How Sociopathic Capitalism Came to Rule the World - mundus
http://www.theatlantic.com/business/archive/2016/11/sociopathic-capitalism/506240/?single_page=true
======
nibs
My fiance Aunt works with troubled youth in a relatively at risk community. In
her decades long career, she has met a single clinical sociopath (many
psychopaths but those are not as interesting, primarily characterized as a
lack of empathy and a high need for stimulation). The sociopath was best
characterized as chronically violent (history of physical abuse to pets,
siblings, partners, parents and police) and disturbed every professional they
came into contact with on the basis of their ability to transcend and violate
your emotional boundaries with ease (and seeming satisfaction). 10x more
charming, manipulative and sadistic than most people could conceive of being.
Ie. A sociopath.

The organization of the world economy is not sociopathic. The orgnization of
the world economy involves money, people and resources numberated in values
not easily comprehended by our relatively linear cognitive abilities. It is
comprised of a very large number of primarily good people making a primarily
well intentioned effort to be successful for themselves, get respect, live
well and if they can do useful things for other people. There are many reasons
why people might still be in the gene pool but depending on the conditions of
the environment they (and their ancestors) were raised in, the ability to be
zero-sum competitive and hyper focused on what your competition does, could
have been useful at one time and still may be.

→ **Task requirements**
[1] In the thread, please rewrite the passage starting with "How Sociopathic Capitalism" and going on through "conceive of being.", replacing "empathy" with "compassion".
[2] Summarize the thread in two sentences.
The listing that comes after has no connection to the thread.

→ **Information supplied**
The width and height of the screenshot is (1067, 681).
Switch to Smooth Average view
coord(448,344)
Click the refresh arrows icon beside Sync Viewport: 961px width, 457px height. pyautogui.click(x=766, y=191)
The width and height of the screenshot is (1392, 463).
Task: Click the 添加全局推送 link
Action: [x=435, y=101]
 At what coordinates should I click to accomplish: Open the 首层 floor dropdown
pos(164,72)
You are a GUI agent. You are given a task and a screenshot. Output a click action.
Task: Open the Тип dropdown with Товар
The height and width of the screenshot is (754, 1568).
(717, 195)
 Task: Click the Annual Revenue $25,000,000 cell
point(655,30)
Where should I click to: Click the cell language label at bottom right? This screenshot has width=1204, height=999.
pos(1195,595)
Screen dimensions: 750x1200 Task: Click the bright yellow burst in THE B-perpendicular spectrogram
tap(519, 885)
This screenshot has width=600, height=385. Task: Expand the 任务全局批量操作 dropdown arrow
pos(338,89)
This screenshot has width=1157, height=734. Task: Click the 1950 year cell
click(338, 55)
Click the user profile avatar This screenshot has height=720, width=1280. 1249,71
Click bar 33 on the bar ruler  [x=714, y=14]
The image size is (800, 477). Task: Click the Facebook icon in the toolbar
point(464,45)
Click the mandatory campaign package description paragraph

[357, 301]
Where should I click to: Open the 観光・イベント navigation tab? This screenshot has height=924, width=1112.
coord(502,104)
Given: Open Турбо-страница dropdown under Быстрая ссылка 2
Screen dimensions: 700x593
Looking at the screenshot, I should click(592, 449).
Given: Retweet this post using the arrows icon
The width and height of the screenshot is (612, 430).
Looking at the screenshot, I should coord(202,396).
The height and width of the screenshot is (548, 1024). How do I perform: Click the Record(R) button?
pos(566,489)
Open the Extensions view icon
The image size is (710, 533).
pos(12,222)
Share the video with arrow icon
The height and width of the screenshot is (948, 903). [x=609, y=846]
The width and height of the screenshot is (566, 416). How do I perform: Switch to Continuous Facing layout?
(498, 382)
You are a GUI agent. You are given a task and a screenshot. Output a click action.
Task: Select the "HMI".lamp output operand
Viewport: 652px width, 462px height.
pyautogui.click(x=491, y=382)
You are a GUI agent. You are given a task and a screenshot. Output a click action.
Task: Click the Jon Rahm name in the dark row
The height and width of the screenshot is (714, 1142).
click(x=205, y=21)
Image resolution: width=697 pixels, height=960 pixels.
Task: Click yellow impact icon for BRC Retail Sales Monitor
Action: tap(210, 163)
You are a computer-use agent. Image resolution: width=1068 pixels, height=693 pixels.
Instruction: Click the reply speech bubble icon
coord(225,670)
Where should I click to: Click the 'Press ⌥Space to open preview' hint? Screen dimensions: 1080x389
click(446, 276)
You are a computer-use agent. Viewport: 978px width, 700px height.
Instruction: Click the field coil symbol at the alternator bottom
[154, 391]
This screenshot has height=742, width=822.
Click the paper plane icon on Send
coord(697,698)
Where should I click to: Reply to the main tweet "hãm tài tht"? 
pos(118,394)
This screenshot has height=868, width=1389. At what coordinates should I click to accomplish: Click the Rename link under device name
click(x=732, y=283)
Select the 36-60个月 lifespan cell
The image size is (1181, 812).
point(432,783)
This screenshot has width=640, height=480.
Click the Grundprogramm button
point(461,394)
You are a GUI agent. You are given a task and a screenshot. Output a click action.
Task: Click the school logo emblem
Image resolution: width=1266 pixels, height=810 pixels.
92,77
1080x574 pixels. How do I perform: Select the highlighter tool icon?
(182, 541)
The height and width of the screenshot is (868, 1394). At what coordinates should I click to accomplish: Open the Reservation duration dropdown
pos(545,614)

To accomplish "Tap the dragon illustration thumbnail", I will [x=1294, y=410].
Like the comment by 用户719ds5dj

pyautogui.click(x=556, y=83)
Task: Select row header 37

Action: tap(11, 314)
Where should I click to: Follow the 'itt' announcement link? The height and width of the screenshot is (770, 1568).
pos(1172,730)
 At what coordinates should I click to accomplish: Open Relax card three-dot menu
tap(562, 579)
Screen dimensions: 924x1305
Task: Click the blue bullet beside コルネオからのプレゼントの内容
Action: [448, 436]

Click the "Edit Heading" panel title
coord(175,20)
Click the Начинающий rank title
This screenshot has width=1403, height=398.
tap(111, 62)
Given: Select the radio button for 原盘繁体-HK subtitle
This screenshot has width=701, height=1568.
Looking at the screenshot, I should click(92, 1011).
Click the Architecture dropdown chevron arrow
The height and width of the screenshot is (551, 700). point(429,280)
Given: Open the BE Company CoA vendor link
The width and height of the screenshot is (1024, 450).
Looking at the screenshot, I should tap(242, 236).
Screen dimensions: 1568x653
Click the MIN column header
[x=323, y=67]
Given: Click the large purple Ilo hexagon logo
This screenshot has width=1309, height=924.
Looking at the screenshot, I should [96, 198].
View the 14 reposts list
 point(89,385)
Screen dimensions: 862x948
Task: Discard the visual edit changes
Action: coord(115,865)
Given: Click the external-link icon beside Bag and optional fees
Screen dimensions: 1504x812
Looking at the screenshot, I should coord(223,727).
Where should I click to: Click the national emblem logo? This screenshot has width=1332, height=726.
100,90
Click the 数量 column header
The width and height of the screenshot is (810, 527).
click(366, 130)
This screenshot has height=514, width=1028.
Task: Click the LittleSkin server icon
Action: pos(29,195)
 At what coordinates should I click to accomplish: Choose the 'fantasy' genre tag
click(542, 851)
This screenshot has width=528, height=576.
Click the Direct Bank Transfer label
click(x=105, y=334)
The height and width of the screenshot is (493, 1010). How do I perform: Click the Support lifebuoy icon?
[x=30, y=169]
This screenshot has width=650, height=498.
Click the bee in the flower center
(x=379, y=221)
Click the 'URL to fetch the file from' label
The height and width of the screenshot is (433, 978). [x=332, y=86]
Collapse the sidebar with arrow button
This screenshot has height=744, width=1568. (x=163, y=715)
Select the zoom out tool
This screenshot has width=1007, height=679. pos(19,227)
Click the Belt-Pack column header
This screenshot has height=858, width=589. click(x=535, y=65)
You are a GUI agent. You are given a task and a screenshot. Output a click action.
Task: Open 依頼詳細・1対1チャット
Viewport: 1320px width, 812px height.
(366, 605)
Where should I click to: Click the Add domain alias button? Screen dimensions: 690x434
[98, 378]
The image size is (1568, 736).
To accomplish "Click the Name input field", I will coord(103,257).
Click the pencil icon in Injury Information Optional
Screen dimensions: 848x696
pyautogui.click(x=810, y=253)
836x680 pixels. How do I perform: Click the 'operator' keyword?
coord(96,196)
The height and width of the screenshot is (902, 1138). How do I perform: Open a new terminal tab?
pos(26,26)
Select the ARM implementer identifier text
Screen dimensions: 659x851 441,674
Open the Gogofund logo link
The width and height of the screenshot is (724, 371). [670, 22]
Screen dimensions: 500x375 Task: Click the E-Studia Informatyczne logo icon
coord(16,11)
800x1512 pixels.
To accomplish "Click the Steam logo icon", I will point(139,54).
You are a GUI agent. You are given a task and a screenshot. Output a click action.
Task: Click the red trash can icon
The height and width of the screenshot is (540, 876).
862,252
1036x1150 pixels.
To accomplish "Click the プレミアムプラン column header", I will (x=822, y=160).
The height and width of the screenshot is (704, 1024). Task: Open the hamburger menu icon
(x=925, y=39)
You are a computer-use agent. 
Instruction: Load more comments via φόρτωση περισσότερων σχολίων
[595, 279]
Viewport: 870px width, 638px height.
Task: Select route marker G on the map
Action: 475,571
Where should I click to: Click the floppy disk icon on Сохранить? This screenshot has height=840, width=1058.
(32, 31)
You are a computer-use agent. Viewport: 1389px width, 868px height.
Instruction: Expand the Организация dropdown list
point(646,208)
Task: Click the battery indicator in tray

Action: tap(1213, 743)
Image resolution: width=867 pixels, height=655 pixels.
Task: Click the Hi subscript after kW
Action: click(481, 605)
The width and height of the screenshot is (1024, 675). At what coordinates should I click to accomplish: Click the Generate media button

→ **Results for the exercise**
[1]
How Sociopathic Capitalism Came to Rule the World - mundus
http://www.theatlantic.com/business/archive/2016/11/sociopathic-capitalism/506240/?single_page=true
======
nibs
My fiance Aunt works with troubled youth in a relatively at risk community. In
her decades long career, she has met a single clinical sociopath (many
psychopaths but those are not as interesting, primarily characterized as a
lack of compassion and a high need for stimulation). The sociopath was best
characterized as chronically violent (history of physical abuse to pets,
siblings, partners, parents and police) and disturbed every professional they
came into contact with on the basis of their ability to transcend and violate
your emotional boundaries with ease (and seeming satisfaction). 10x more
charming, manipulative and sadistic than most people could conceive of being.

[2] A commenter says that the aunt of the commenter's fiance, who works with troubled youth, met only one clinical sociopath in decades: a chronically violent, charming and manipulative person who disturbed every professional they encountered. The commenter argues that the world economy is not sociopathic but is made up mostly of good, well-intentioned people trying to succeed, and that zero-sum competitiveness may once have been useful and still may be.